(Data listing)
::::::
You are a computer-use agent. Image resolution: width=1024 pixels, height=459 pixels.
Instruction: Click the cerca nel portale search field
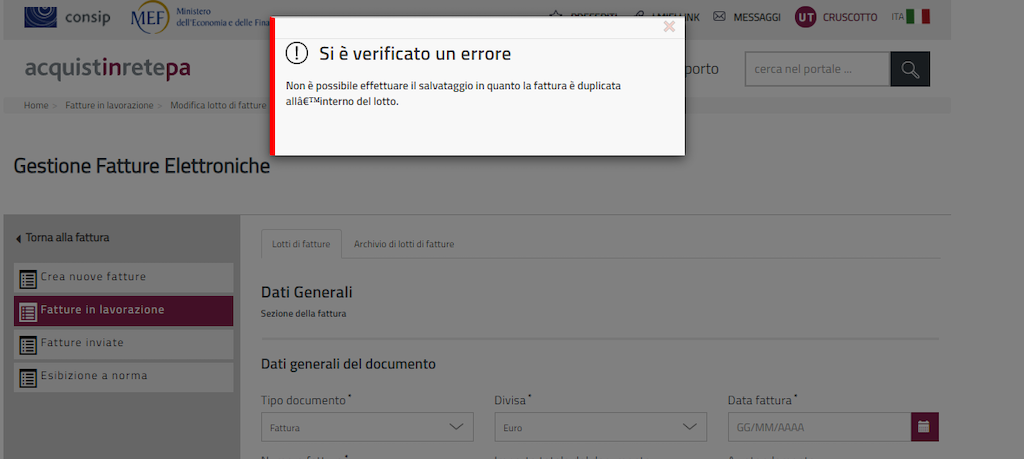[816, 69]
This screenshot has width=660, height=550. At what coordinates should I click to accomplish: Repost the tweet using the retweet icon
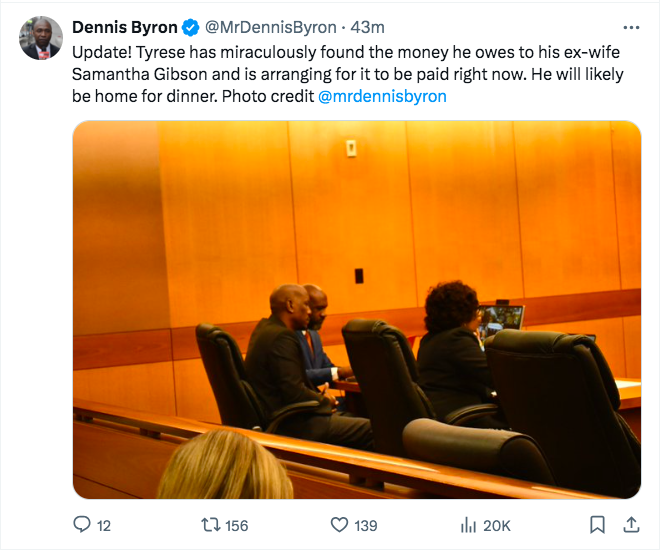click(211, 525)
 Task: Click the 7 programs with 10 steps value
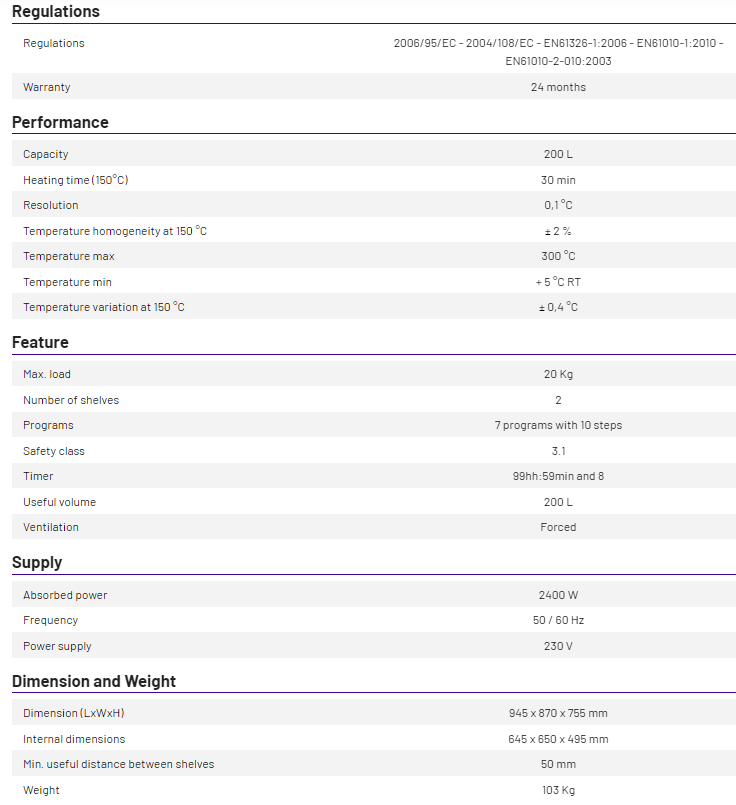click(x=558, y=425)
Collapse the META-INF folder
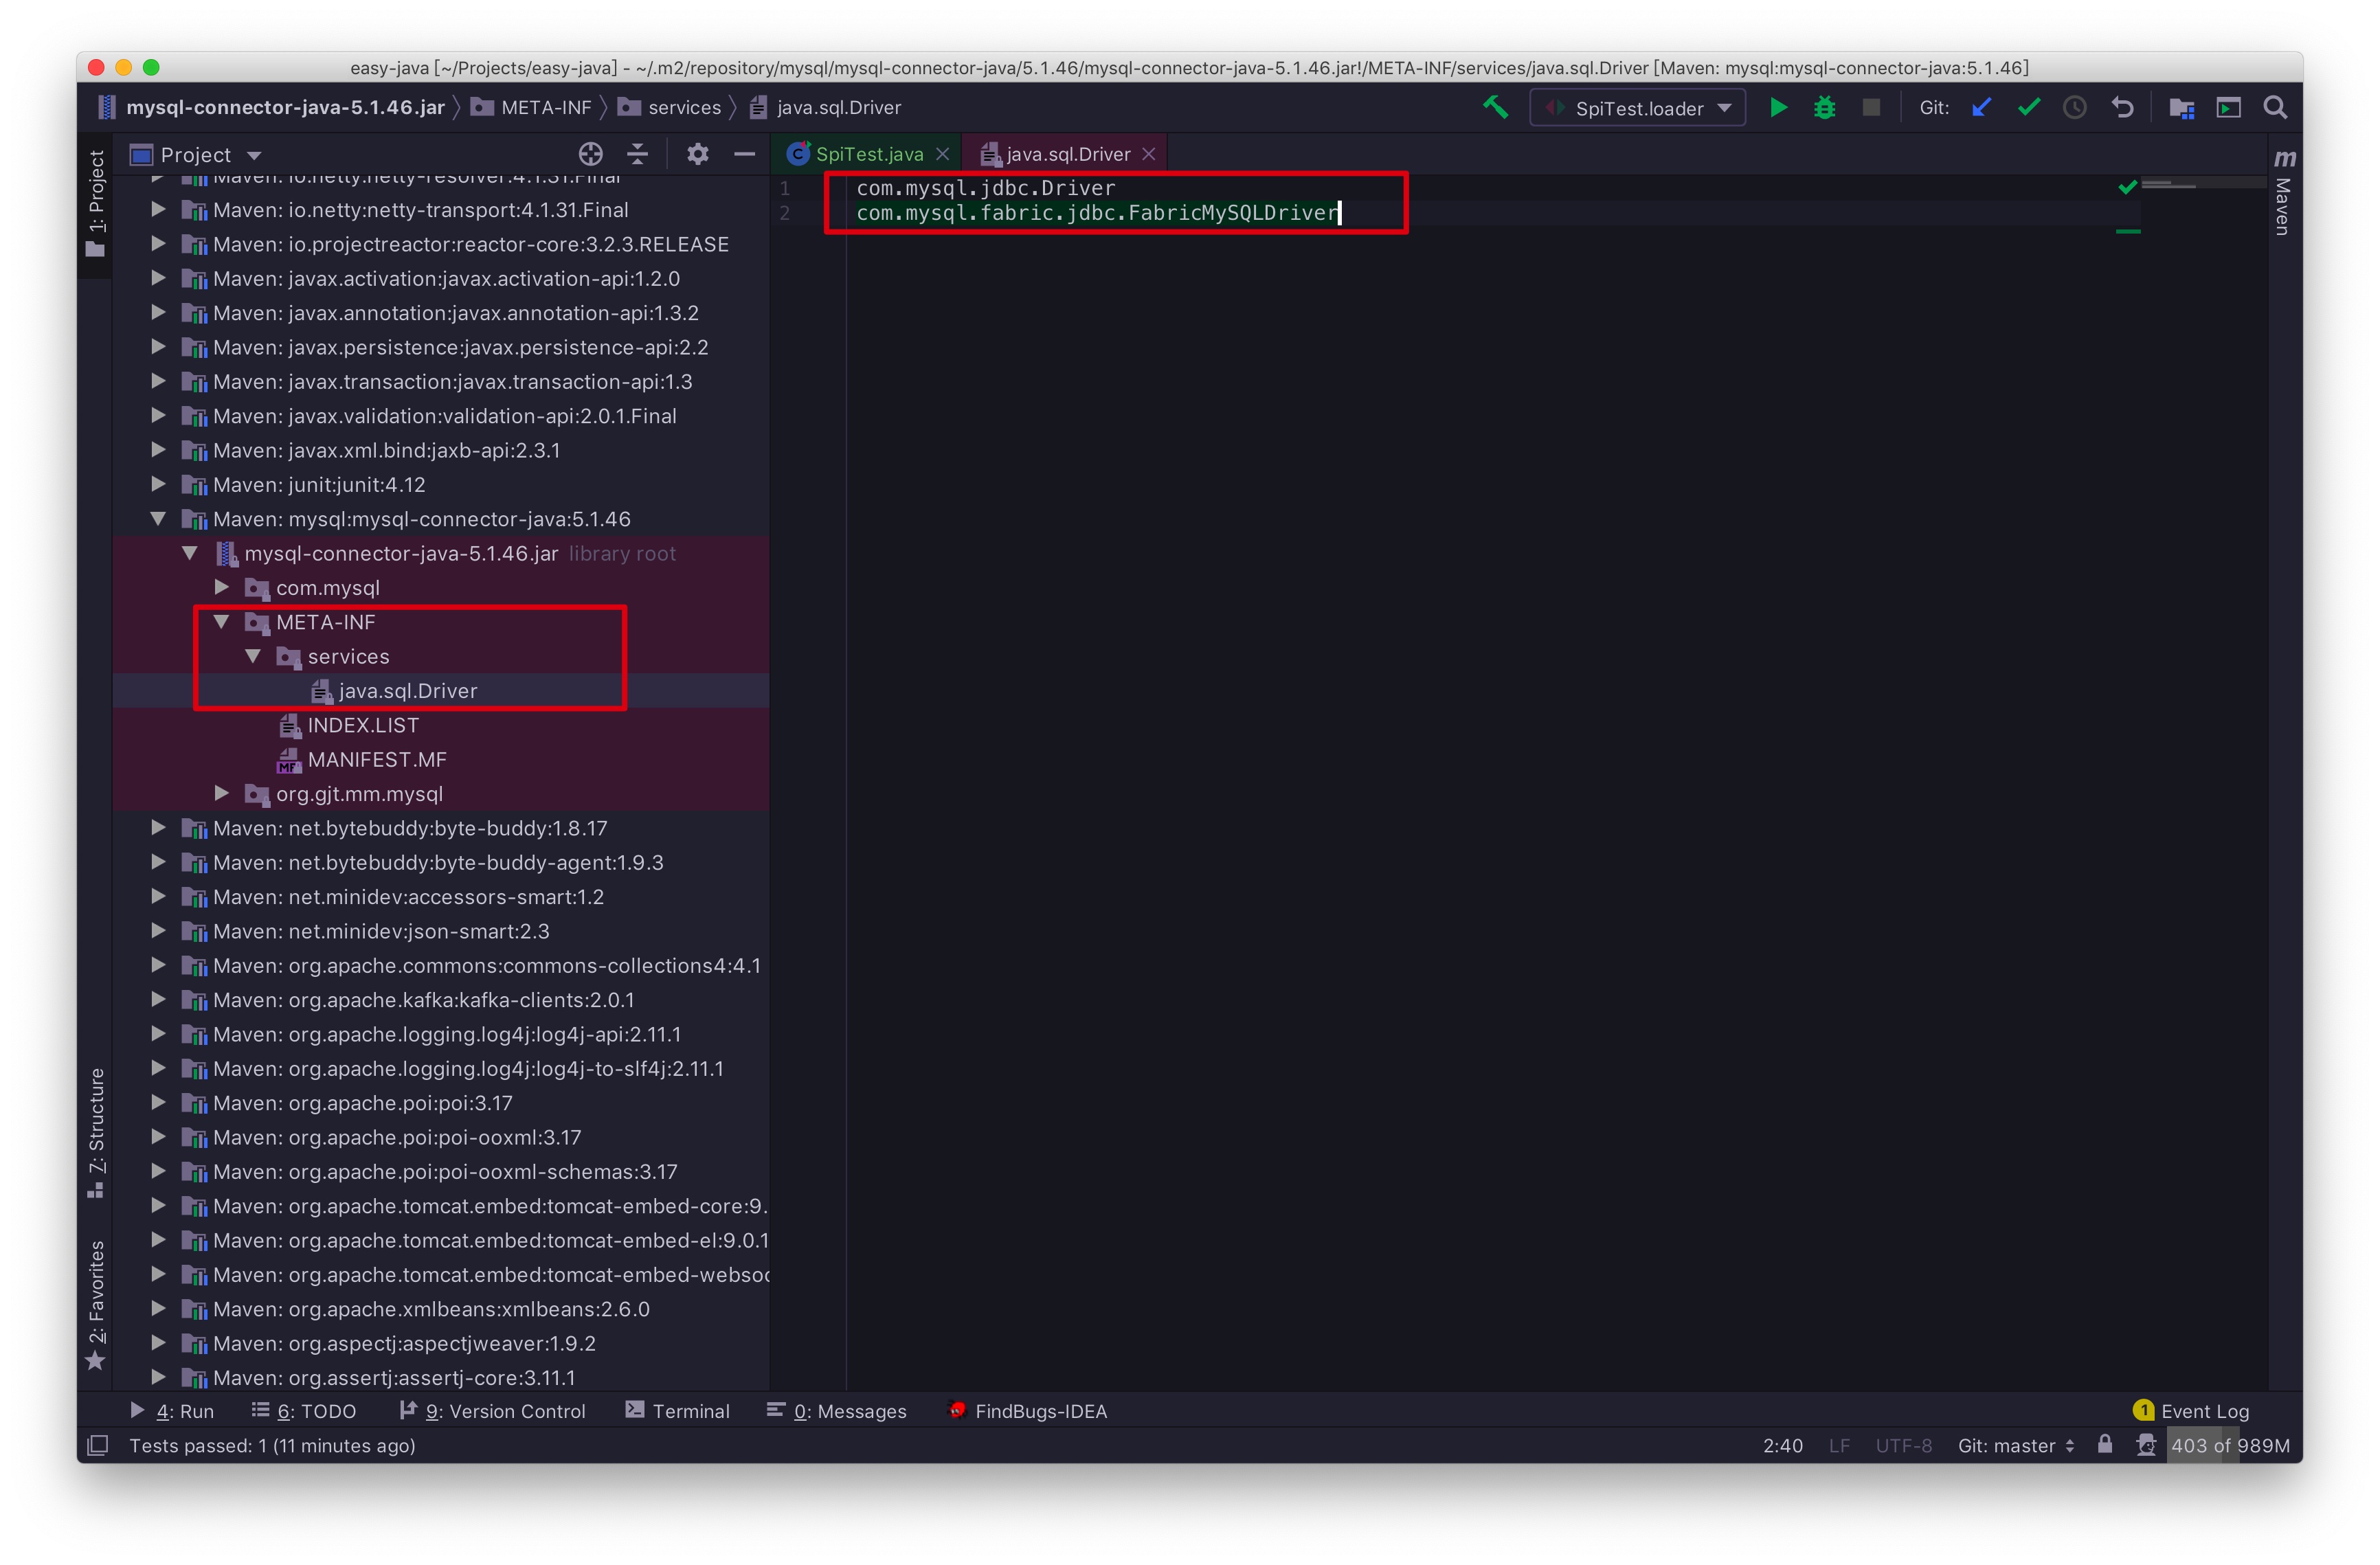This screenshot has width=2380, height=1565. (222, 622)
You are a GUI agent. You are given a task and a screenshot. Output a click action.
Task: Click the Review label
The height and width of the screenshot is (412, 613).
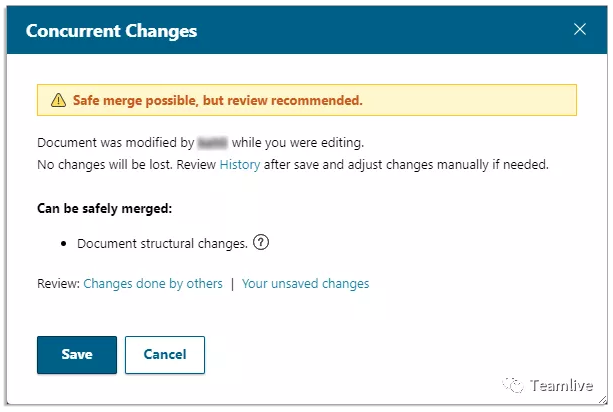point(58,283)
::::::
## WHAT IS EXPECTED
Write out all the records above word for word, leaving the pictures out.

## ANSWER FOR THIS EXERCISE
You are a computer-use agent. Image resolution: width=1024 pixels, height=459 pixels.
Instruction: Click the cerca nel portale search field
[816, 69]
This screenshot has width=660, height=550. At what coordinates should I click to accomplish: Repost the tweet using the retweet icon
click(211, 525)
 Task: Click the 7 programs with 10 steps value
click(x=558, y=425)
Collapse the META-INF folder
This screenshot has width=2380, height=1565. (222, 622)
You are a GUI agent. You are given a task and a screenshot. Output a click action.
Task: Click the Review label
The height and width of the screenshot is (412, 613).
point(58,283)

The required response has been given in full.